### Dataset extract ###
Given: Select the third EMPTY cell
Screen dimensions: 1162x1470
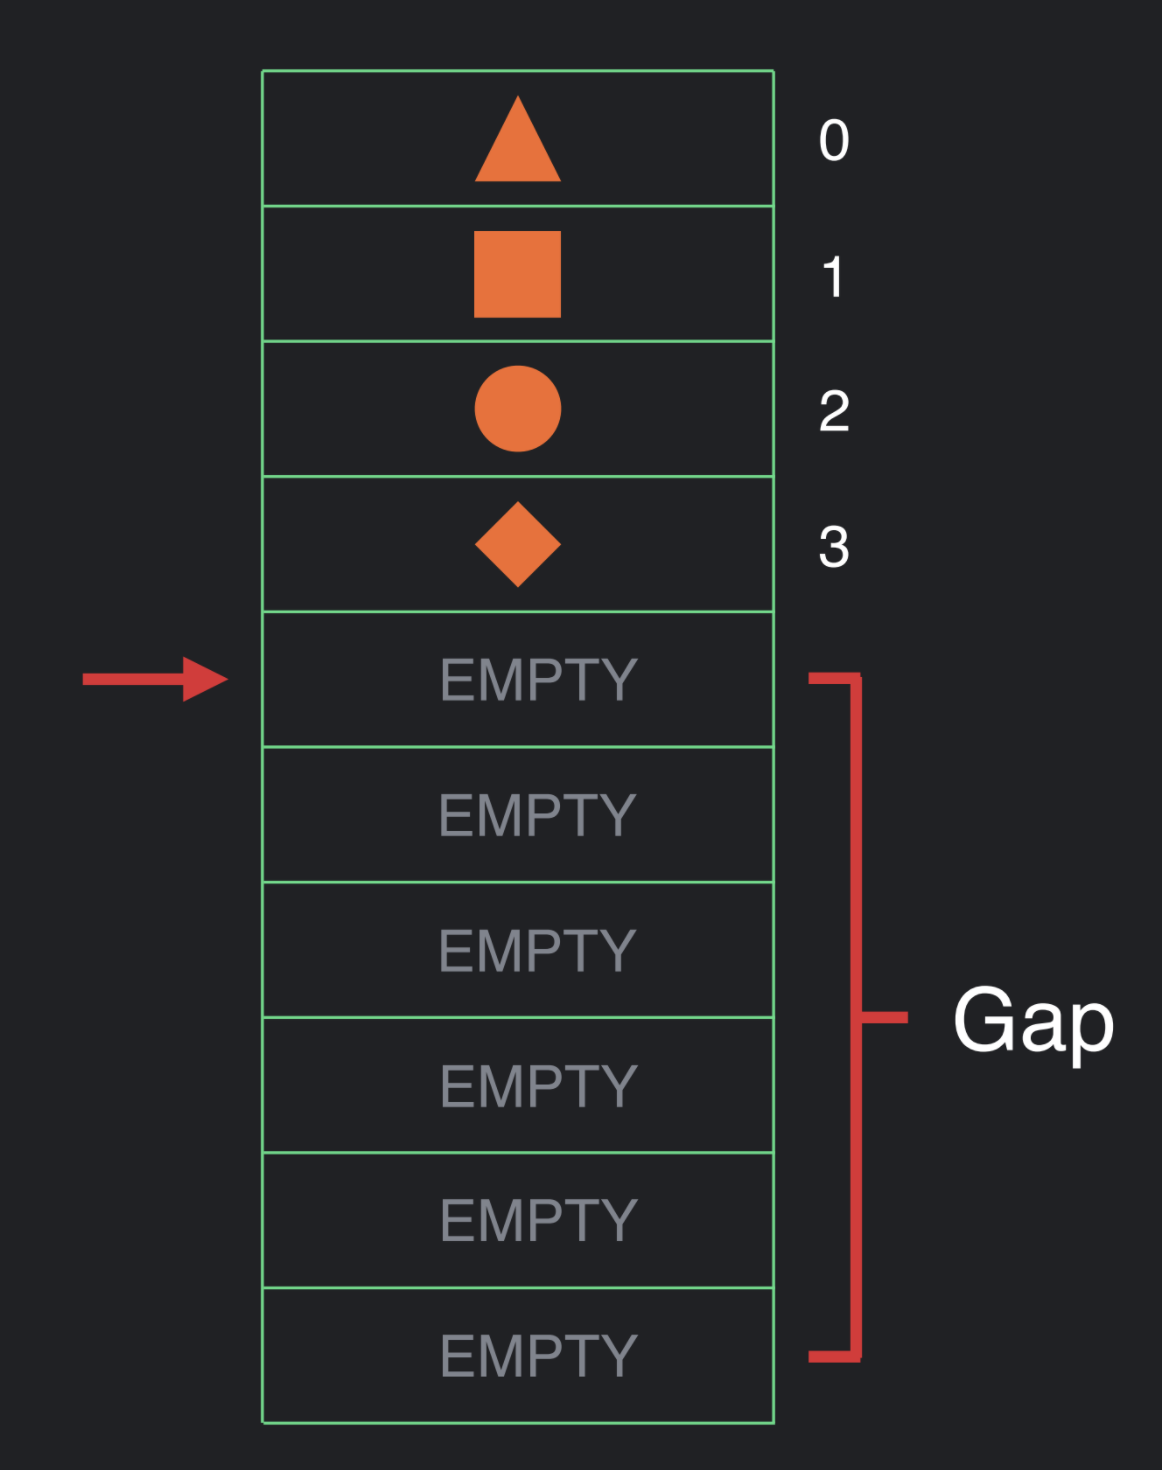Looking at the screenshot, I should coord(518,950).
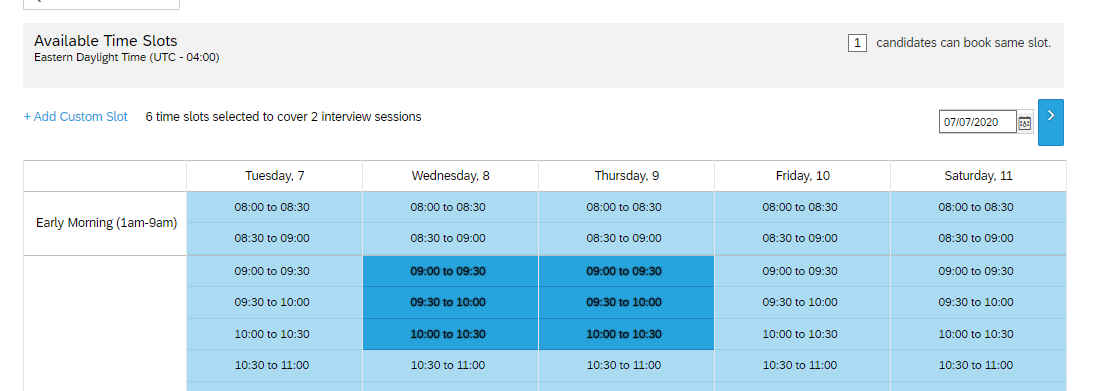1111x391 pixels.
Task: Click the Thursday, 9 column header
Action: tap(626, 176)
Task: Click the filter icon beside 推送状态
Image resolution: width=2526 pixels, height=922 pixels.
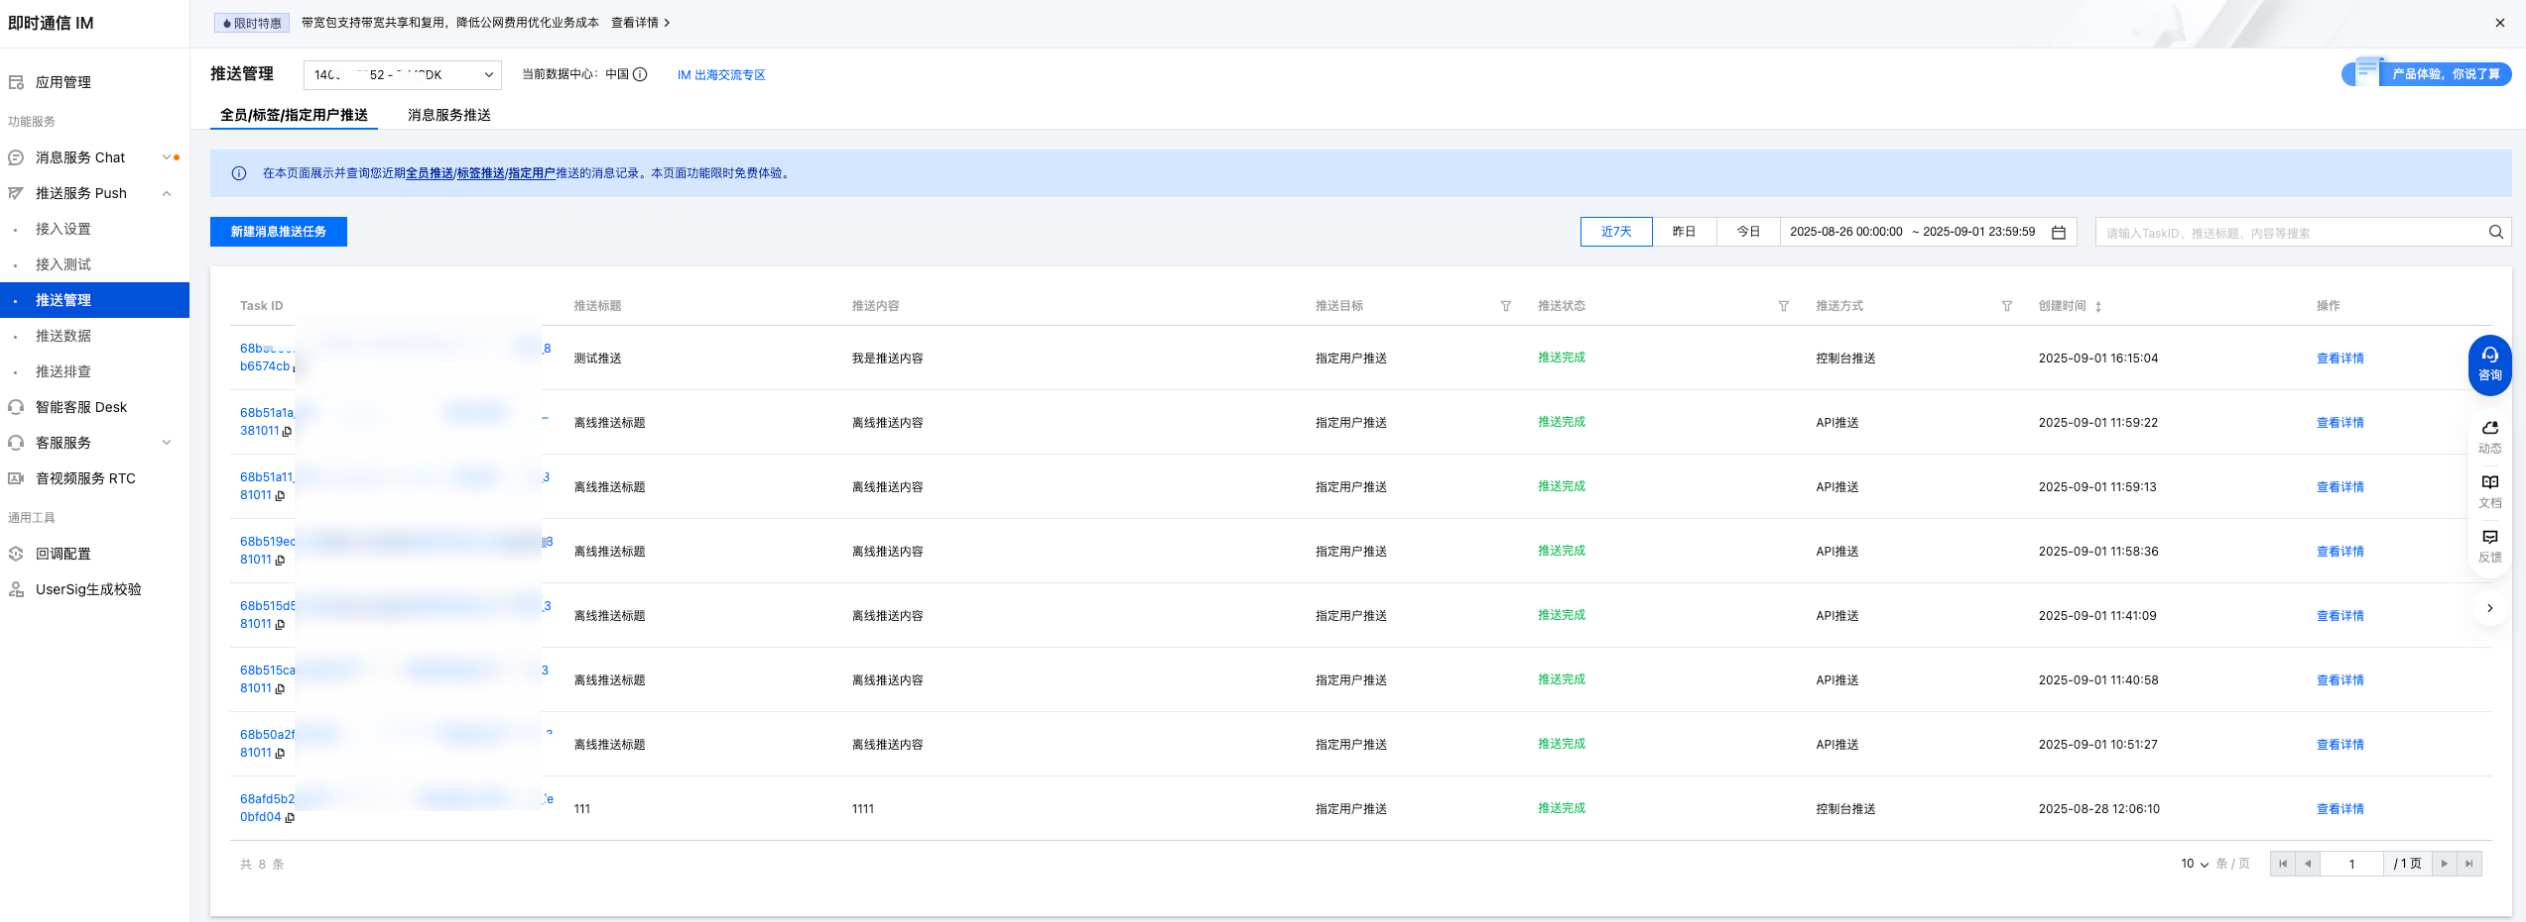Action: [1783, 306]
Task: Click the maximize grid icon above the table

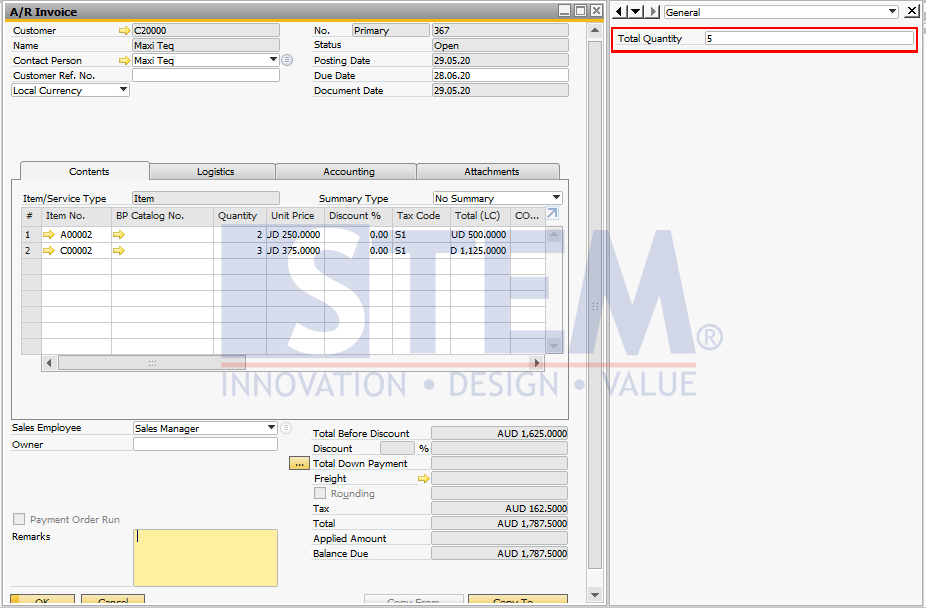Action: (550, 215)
###
→ **Your task**
Please write out exactly the lines starting at the one that contains "Task: Click the filter icon beside 推送状态" and ending with the final line of the entries, both ends included. Do not write out any pictures.

→ **Task output**
Task: Click the filter icon beside 推送状态
Image resolution: width=2526 pixels, height=922 pixels.
Action: [1783, 306]
Task: Click the maximize grid icon above the table

Action: (550, 215)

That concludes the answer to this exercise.